Os breves apontamentos acima corroboram o que se disse no início deste texto: o artigo 6º, § 2º, I, da LC 116/03 não desempenha, adequadamente, as funções prescritas pelo artigo 146, I e III, da CF. O referido dispositivo, ao invés de coibir conflitos de competência, estimula-os, já que, ao permitir a cobrança do ISS-importação do tomador ou do intermediário, abre espaço para que diferentes sujeitos sejam cobrados do imposto e diferentes municípios o exijam numa mesma operação.

As consequências dessa indeterminação são várias: ela inviabiliza o exercício preciso e harmônico da competência municipal; fomenta a insegurança jurídica; desrespeita a certeza do direito.

Além disso, ela atenta contra a igualdade de tratamento entre contribuintes e não observa a capacidade contributiva do intermediário do serviço importado.

Certamente, um pronunciamento do STF a respeito da regra analisada resultaria na declaração de sua inconstitucionalidade.

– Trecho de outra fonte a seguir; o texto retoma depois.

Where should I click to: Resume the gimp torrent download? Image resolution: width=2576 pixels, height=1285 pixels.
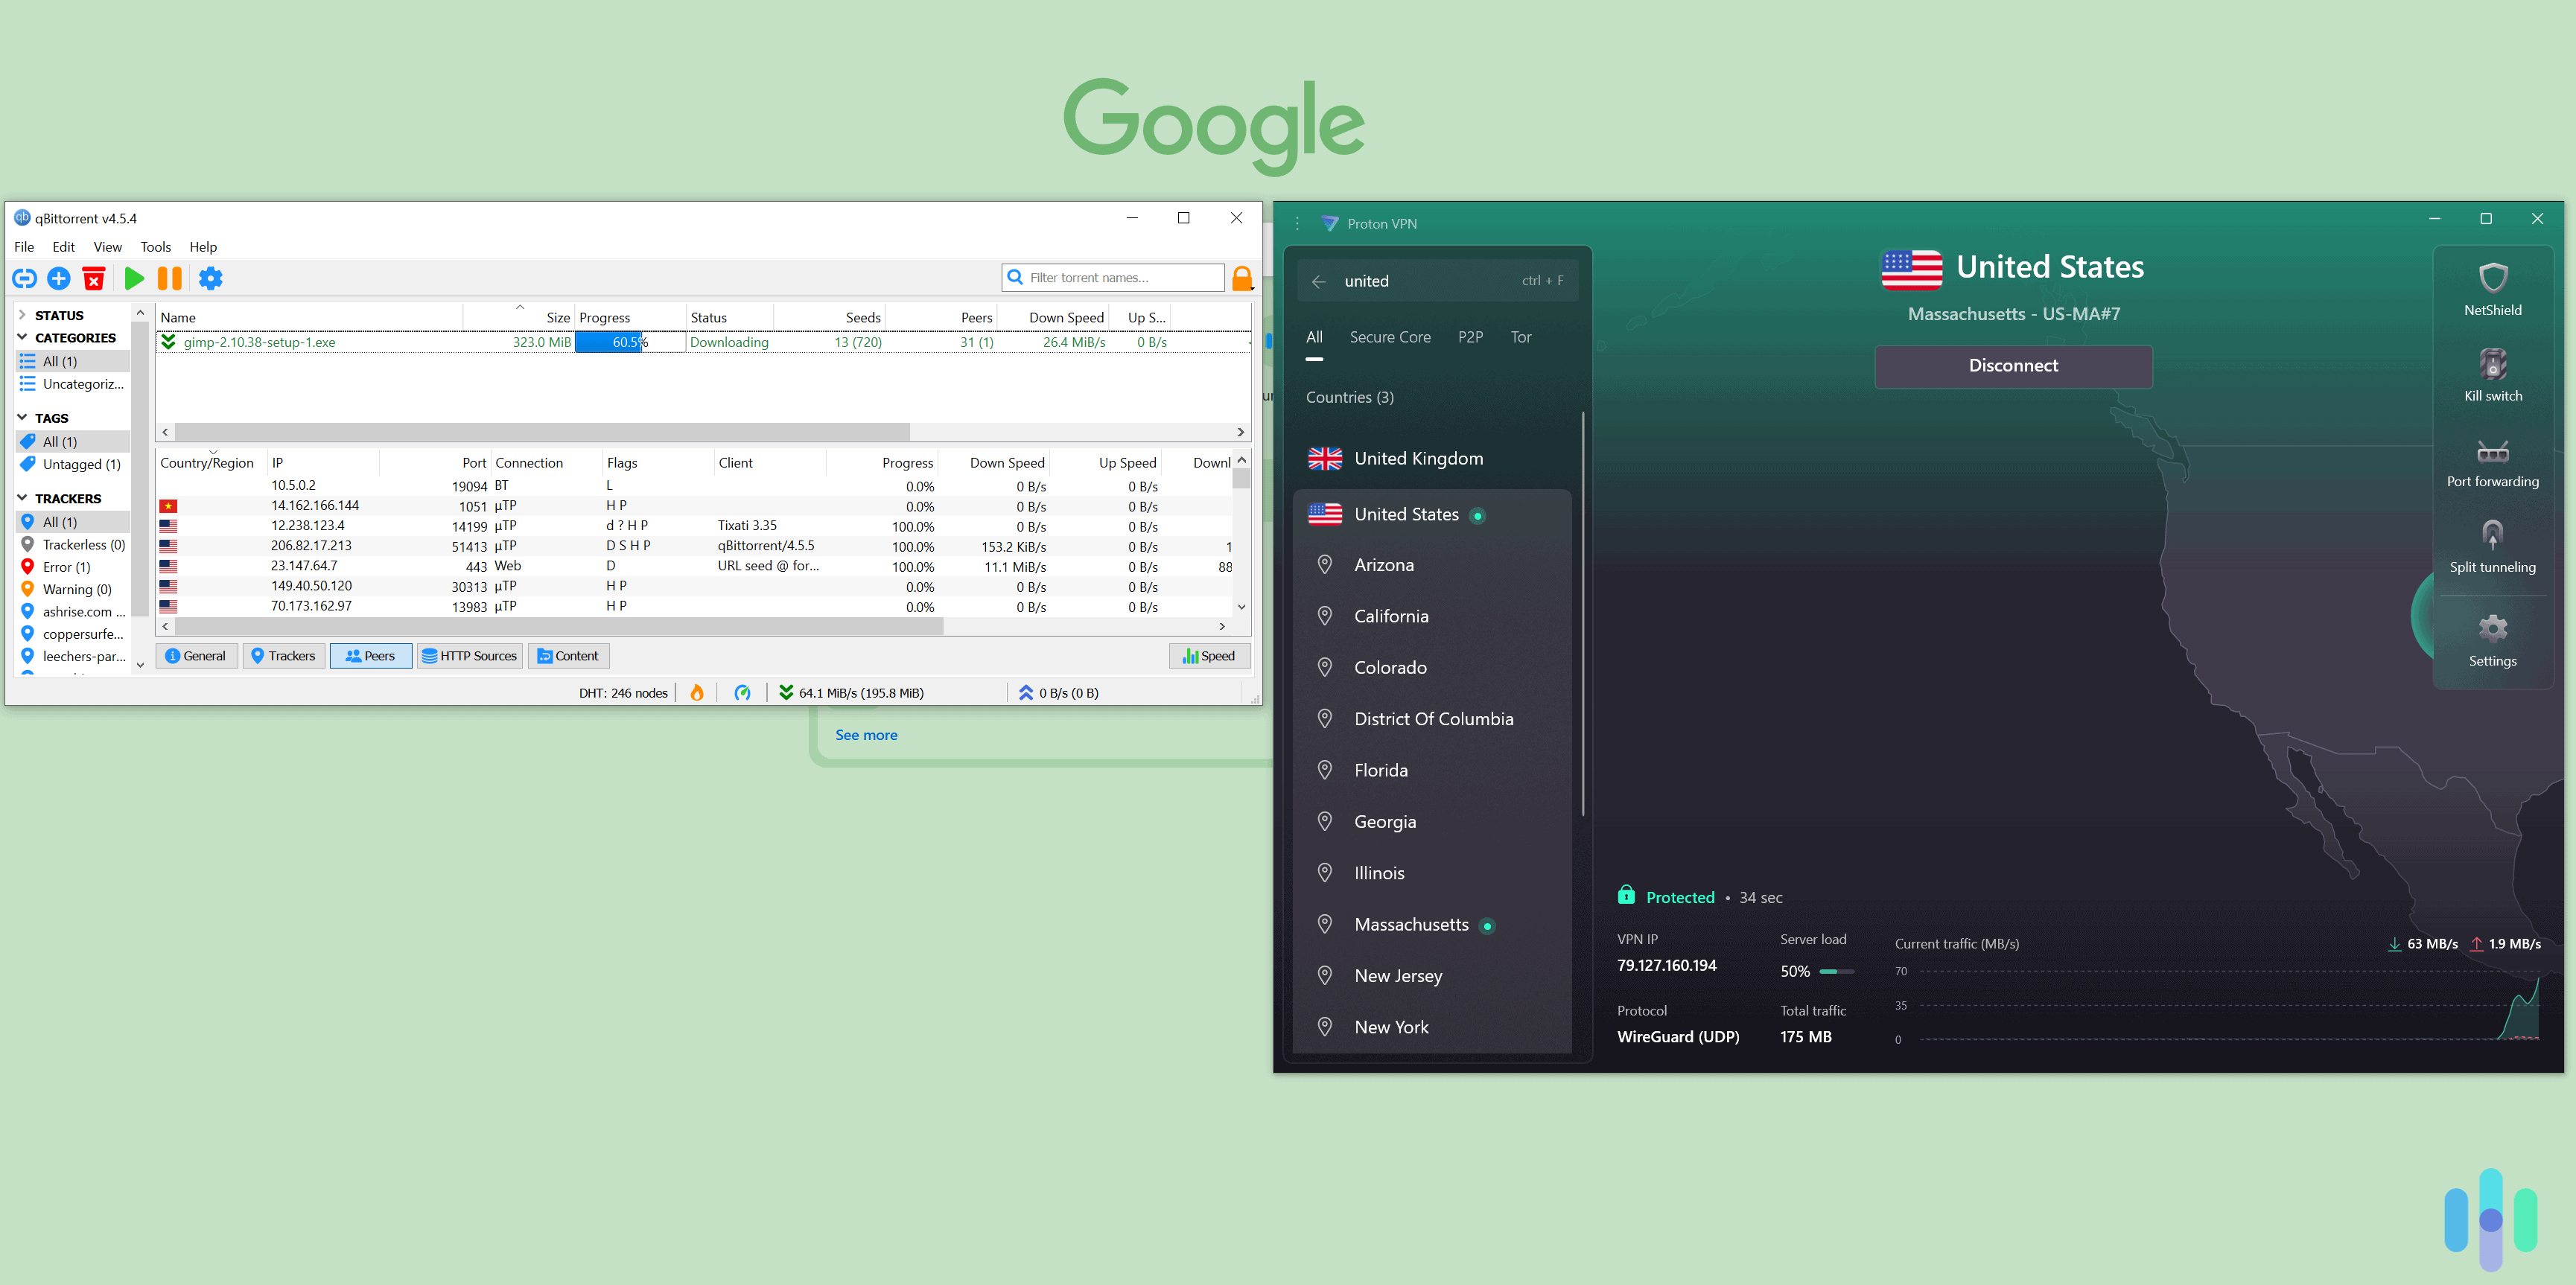point(134,279)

Afinal, à luz das considerações feitas ao longo deste artigo, permanece a dúvida: quem paga o ISS na importação de serviços?


[1] Art. 6o Os Municípios e o Distrito Federal, mediante lei, poderão atribuir de modo expresso a responsabilidade pelo crédito tributário a terceira pessoa, vinculada ao fato gerador da respectiva obrigação, excluindo a responsabilidade do contribuinte ou atribuindo-a a este em caráter supletivo do cumprimento total ou parcial da referida obrigação, inclusive no que se refere à multa e aos acréscimos legais.

[...]

  • 2oSem prejuízo do disposto no caput e no § 1odeste artigo, são responsáveis:

I – o tomador ou intermediário de serviço proveniente do exterior do País ou cuja prestação se tenha iniciado no exterior do País;

[2] STF; Pleno; RE 704.292; Relator: Ministro Dias Toffoli; julgamento em: 19/10/2016; p. 1.

[3]Constituição, liberdade e interpretação. 2ª ed. São Paulo: Malheiros, 2021;p. 17.